ARABIAN NIGHTS … AND DAYS
Shifting Sands Theatre at the Cramphorn Theatre, Chelmsford
The space is transformed with the simplest of hangings – russet and fawn cloths strung out to suggest a desert village, perhaps.
So something of a shock to see the scene set first in a care home, with uniformed staff dealing brusquely with an infantilized old man.
But he insists on telling his story, keeping the inevitable at bay, even if no-one is listening. And what might be this same old man, well over two hours later, passes through the forbidden door. He reminds us that every story is in fact three stories: the one we hear, the one that is spoken, and the one that we take away. Before a jolly farewell jig, and a plea to fill out the little feedback forms - “We're Arts Council funded!”
The stories we take away from this unique theatrical event are a mixture of the intriguing and the familiar, ingeniously nested tales in a tapestry of Sultans, fools, kings, princesses, a fisherwoman, a tailor and a dead parrot.
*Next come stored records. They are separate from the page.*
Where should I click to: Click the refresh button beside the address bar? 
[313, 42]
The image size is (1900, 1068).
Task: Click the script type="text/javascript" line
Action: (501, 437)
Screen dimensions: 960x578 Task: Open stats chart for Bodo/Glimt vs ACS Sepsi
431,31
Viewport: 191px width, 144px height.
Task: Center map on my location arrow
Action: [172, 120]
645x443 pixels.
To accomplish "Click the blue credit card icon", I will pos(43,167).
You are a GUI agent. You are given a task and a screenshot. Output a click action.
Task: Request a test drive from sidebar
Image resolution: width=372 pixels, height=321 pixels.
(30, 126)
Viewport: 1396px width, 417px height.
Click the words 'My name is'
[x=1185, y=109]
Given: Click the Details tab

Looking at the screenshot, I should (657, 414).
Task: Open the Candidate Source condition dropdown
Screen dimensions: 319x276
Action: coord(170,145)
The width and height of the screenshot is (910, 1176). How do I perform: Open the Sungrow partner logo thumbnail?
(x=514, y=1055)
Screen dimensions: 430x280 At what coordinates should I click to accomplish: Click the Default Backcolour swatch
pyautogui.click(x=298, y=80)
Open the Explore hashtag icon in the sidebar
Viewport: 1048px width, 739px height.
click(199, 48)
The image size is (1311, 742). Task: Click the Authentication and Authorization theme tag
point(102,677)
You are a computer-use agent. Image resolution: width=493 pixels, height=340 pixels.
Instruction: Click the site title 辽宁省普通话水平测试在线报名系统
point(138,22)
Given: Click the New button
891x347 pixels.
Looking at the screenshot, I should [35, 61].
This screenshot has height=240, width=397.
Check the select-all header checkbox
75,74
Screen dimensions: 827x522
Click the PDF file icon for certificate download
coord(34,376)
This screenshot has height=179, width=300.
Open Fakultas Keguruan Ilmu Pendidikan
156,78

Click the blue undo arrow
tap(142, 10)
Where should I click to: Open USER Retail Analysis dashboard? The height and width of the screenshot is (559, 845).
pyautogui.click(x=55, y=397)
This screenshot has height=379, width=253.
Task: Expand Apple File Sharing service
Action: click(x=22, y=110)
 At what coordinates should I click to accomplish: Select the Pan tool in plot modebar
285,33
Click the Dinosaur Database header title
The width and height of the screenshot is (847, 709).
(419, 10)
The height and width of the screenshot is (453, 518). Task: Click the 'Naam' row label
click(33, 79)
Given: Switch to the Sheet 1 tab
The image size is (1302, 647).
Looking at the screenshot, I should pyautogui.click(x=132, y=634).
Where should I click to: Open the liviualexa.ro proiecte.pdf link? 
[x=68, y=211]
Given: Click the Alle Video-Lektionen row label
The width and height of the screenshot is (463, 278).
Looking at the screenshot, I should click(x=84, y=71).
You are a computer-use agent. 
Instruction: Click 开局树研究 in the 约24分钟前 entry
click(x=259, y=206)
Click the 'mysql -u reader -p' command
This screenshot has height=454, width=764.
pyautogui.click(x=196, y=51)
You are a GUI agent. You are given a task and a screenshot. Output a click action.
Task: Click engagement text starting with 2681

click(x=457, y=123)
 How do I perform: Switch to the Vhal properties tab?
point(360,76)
Among the most memorable, an inspired leprosy sequence, Sinbad in Eastbourne, and the story of the husband who killed his parrot, the only witness to his wife's adultery. The audience much involved in the goings-on here, and in several other collaborative moments. The last story, with the sheets and the flashlight used to excellent effect – the boat morphs into a receding wave on the shore – is one of the best.
This is not traditional story-telling. The two care workers – Merce Ribot and Patricia Rodriguez – play many parts, colourfully costumed, usually with an Arabic accent, though the chorus of Henry V and Ireland also get a look-in. The Old Man – sultan, parrot, et al – is Gerry Flanagan. The troupe's designer and technician, Louise Manifold, appears occasionally from the desk at the back – bringing a duck and bath bubbles, and a lovely song just before the interval.
The style is improvisatory and very physical. No script, one imagines, but a framework around which to act out the tales, switching from comedy to tragedy in a moment.
Sometimes it feels laboured – desperately repeating “find the other apple” does little to add to the suspense – and taking over the story with “What happened ...” can wear thin.
It would dilute Shifting Sands' trademark style if the presentation became too slick. But one man's spontaneity is another man's sloppy self-indulgence, and maybe a less incestuous eye – Flanagan, an excellent clown, with killing asides, has directed, and performed in, every one of their shows since he formed the company back in 1998 – could tighten things a little without losing any of the rough-hewn charm.